Mitt’s eyes opened wide. “Uh… Señor Mitt? Me es know no Señor Mitt. Me am your happy gardener, Hector.”
“Right,” I said. “Hector. Well, what’ll it be, Hector?”
“Un very large-o glass-o of milk-o, por favor. Mucho frio, gracias.”
I attempted to hide my disgust at his choice of beverage by rubbing my eyes, and frankly don’t care if I was successful. Mitt leaned across the table.
“Listen, Oz,” he said, whispering. “Do me a favor and call me Hector while we’re here. I’m trying to keep a low profile.”
“Then perhaps the cardboard mustache wasn’t the best choice of fashion accessory.”
“Ha,” Mitt said, smiling broadly. “Good one. C’mon, this thing set me back fifty grand.”

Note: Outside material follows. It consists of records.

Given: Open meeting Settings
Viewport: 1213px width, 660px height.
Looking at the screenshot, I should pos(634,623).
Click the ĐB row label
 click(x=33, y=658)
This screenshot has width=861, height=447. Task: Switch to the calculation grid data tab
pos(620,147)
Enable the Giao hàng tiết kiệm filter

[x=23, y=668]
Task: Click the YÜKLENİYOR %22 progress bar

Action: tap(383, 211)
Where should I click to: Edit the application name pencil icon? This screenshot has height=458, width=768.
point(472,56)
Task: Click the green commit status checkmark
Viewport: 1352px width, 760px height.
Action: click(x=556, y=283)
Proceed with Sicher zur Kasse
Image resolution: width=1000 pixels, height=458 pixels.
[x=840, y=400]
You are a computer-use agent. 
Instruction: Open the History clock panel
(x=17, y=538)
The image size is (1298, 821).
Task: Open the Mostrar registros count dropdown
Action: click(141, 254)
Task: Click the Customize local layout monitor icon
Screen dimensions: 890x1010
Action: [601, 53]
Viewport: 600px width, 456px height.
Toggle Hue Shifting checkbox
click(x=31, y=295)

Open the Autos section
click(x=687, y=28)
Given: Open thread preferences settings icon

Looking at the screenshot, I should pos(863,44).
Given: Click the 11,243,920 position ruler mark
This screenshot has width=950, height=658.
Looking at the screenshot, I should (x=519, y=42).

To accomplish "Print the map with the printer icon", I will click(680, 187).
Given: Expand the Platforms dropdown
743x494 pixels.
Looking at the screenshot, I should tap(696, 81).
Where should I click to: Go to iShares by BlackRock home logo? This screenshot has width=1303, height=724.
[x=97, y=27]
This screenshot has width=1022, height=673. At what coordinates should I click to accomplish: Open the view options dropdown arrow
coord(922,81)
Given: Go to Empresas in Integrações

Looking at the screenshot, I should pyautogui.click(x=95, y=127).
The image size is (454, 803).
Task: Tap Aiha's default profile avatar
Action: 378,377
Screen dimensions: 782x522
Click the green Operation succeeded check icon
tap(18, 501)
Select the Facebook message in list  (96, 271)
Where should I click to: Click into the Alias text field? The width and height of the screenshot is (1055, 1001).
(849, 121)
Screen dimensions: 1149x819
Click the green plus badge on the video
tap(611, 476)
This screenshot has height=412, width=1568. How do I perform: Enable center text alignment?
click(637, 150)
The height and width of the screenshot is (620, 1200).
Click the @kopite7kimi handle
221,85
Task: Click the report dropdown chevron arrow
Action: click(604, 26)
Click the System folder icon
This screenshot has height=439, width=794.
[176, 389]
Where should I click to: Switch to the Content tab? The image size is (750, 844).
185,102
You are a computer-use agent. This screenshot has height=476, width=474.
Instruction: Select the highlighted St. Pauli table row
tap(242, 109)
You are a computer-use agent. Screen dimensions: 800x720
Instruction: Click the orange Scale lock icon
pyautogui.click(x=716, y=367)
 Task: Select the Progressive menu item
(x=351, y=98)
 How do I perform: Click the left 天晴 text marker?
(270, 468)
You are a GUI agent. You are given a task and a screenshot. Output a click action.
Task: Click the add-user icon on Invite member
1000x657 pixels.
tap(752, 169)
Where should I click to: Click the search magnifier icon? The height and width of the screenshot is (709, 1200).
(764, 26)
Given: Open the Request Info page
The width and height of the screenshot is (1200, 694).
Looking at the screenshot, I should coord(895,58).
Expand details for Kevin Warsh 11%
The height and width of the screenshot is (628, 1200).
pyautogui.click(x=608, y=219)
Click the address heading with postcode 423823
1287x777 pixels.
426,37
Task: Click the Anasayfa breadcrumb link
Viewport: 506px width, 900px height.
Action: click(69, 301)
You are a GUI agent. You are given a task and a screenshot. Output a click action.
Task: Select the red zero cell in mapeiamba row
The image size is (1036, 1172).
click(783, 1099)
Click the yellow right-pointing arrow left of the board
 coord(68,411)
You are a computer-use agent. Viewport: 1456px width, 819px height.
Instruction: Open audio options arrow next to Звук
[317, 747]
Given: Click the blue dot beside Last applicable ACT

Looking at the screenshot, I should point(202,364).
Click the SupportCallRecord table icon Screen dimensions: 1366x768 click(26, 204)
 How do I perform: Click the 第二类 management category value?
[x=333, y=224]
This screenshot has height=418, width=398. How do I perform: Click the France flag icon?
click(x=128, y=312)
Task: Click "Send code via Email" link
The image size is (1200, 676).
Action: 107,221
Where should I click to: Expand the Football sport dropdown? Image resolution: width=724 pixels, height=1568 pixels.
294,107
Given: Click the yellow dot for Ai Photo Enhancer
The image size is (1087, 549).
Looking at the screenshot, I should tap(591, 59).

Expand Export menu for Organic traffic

“Fifty—! Are you out of your mind?”
“What?” he said, rubbing at the mustache self-consciously. “You don’t think it looks good?”
“It looks like an oversized, mustache-shaped piece of cardboard. What’s it fastened with, tape?”
“Yeah, it is,” he said, still rubbing the mustache while his eyes flickered furtively back and forth. “Alright, thanks for the heads up. I’ll talk to my connection about it.”
Luckily, the waiter chose that moment to return with our drinks. “Pitcher of Old Fashioneds for you, sir,” he said, delivering my Bacchus-sized bounty of booze. Then, after handing Mitt his milk: “And for you, uh, señor. A glass of our coldest milk.”
“Gracias,” Mitt said.
“De nada. Are you gentlemen ready to order?”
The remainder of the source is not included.